TASK REQUIREMENTS
Return, exactly and with nothing added, the line with "1200x562 pixels. How" together with all lines after it through the end of the data below. No pictures belong in the copy.

[STUDY MATERIAL Boundary: Start]

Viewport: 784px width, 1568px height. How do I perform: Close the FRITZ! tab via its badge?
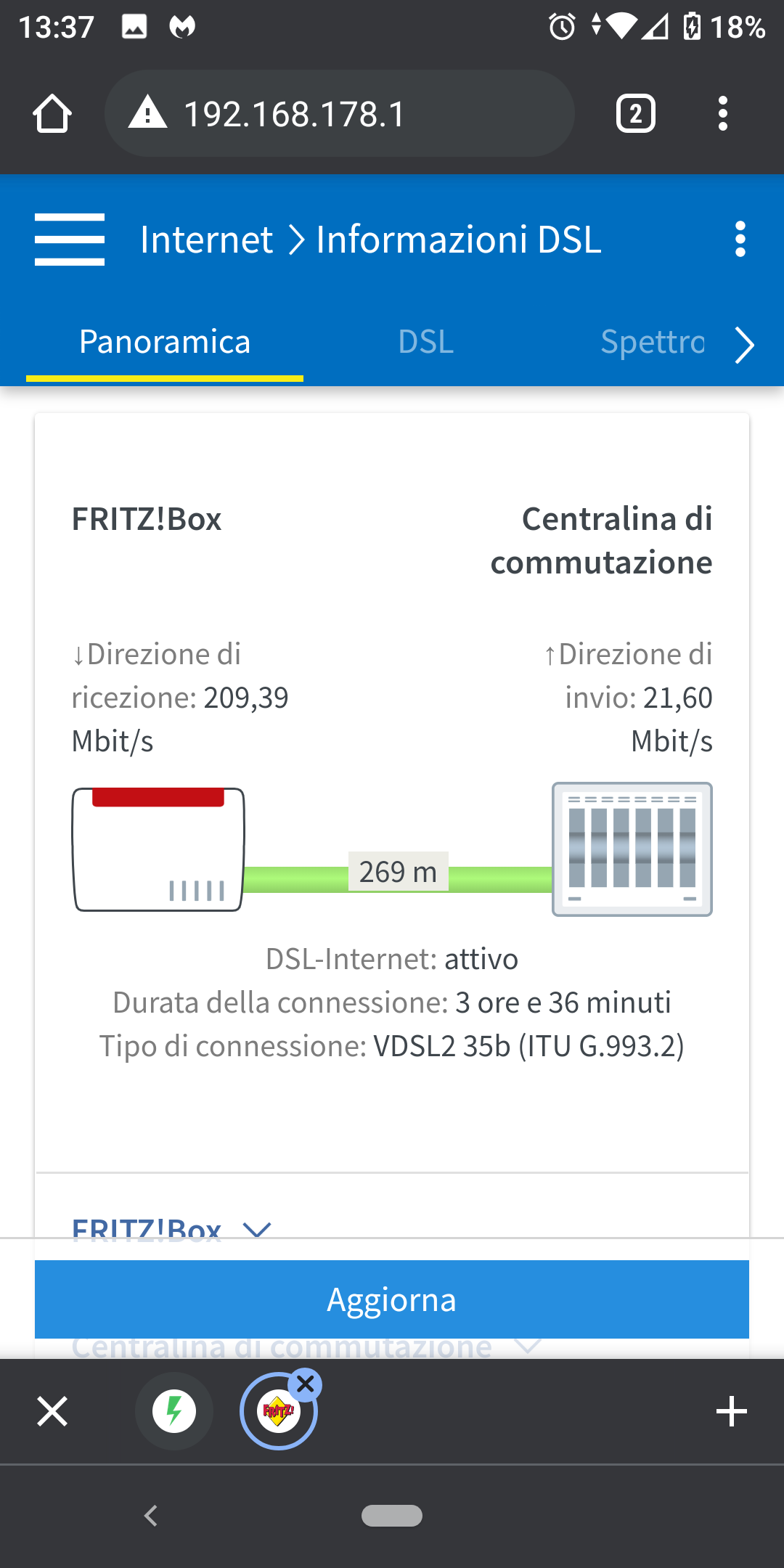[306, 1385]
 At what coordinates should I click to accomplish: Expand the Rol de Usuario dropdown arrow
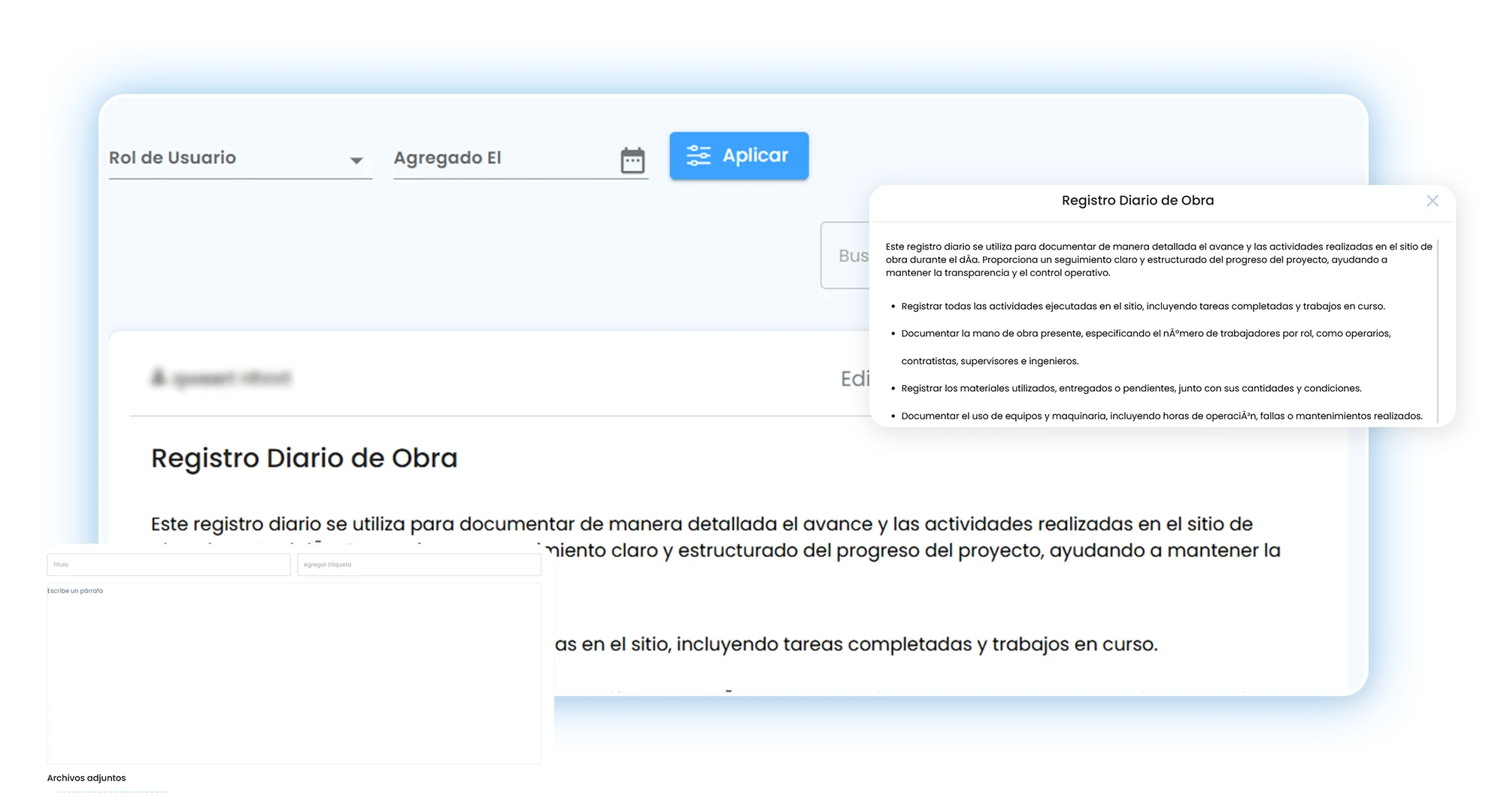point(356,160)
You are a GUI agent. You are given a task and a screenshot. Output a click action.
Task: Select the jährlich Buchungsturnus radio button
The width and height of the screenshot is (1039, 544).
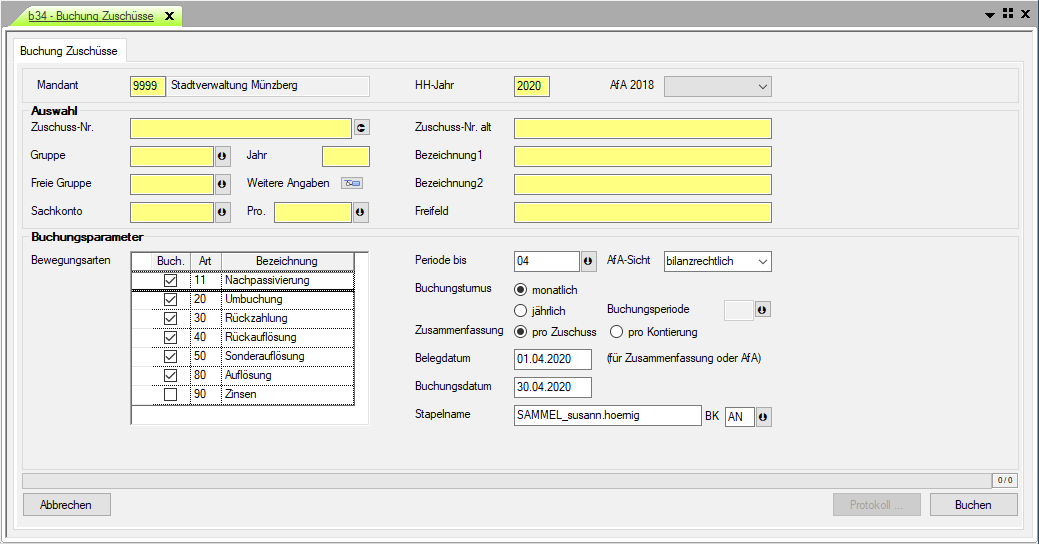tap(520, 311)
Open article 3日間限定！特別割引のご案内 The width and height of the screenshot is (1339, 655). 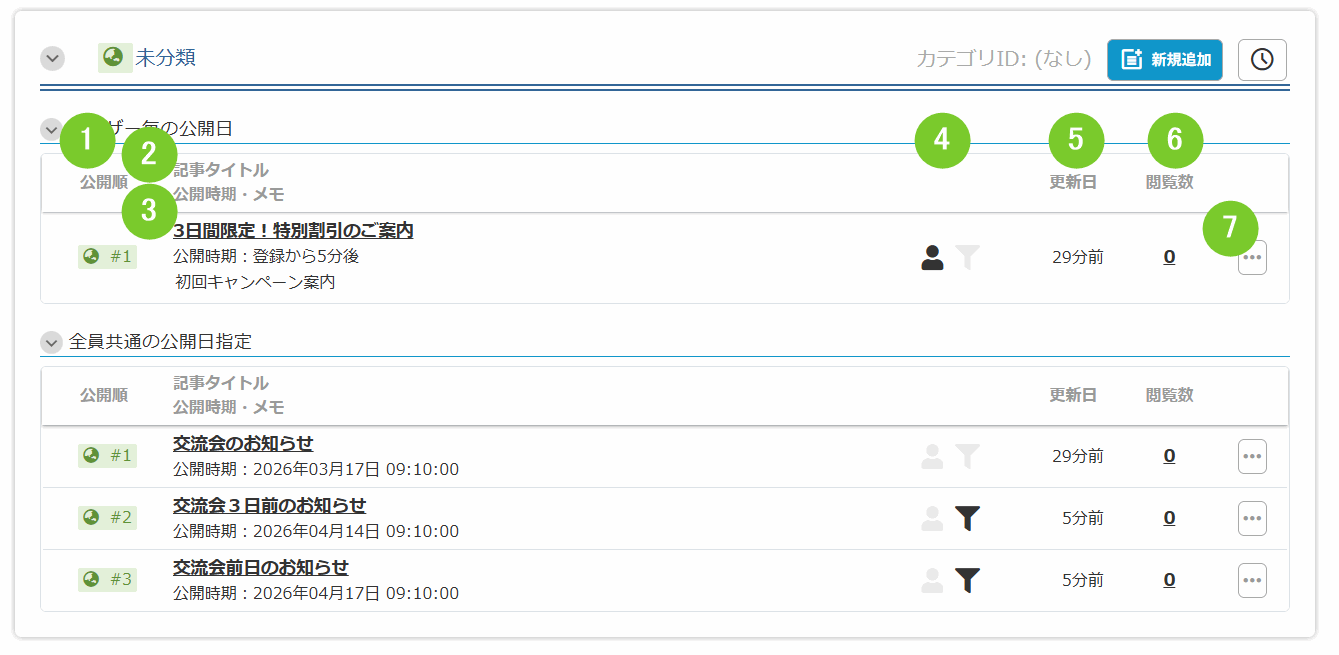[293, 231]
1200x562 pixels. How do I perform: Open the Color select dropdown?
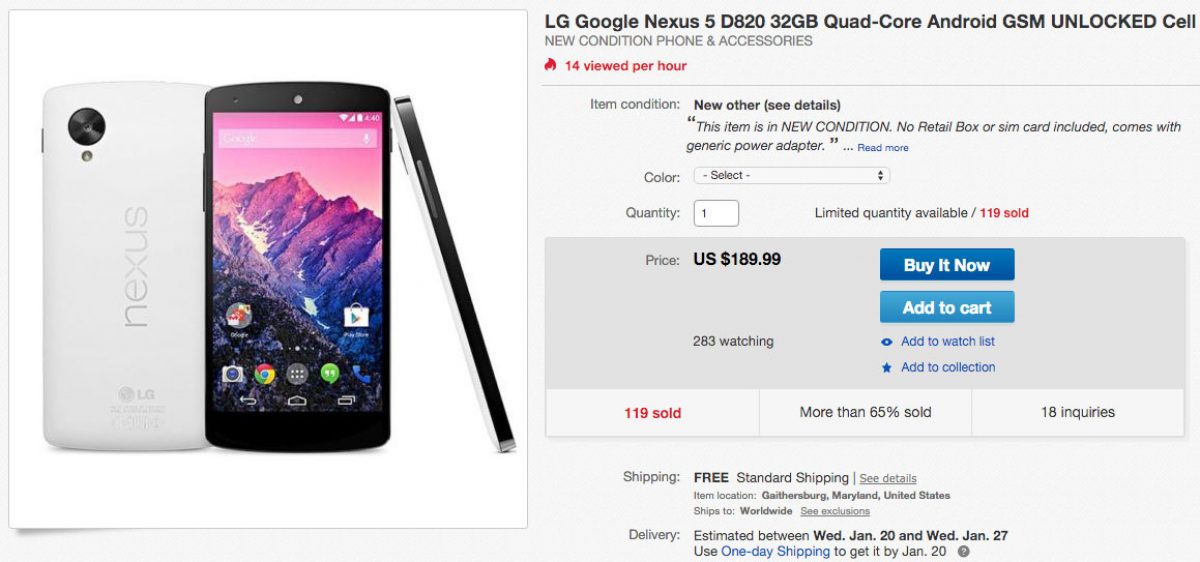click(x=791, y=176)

[STUDY MATERIAL Boundary: End]

TASK RESPONSE
1200x562 pixels. How do I perform: Open the Color select dropdown?
click(x=791, y=176)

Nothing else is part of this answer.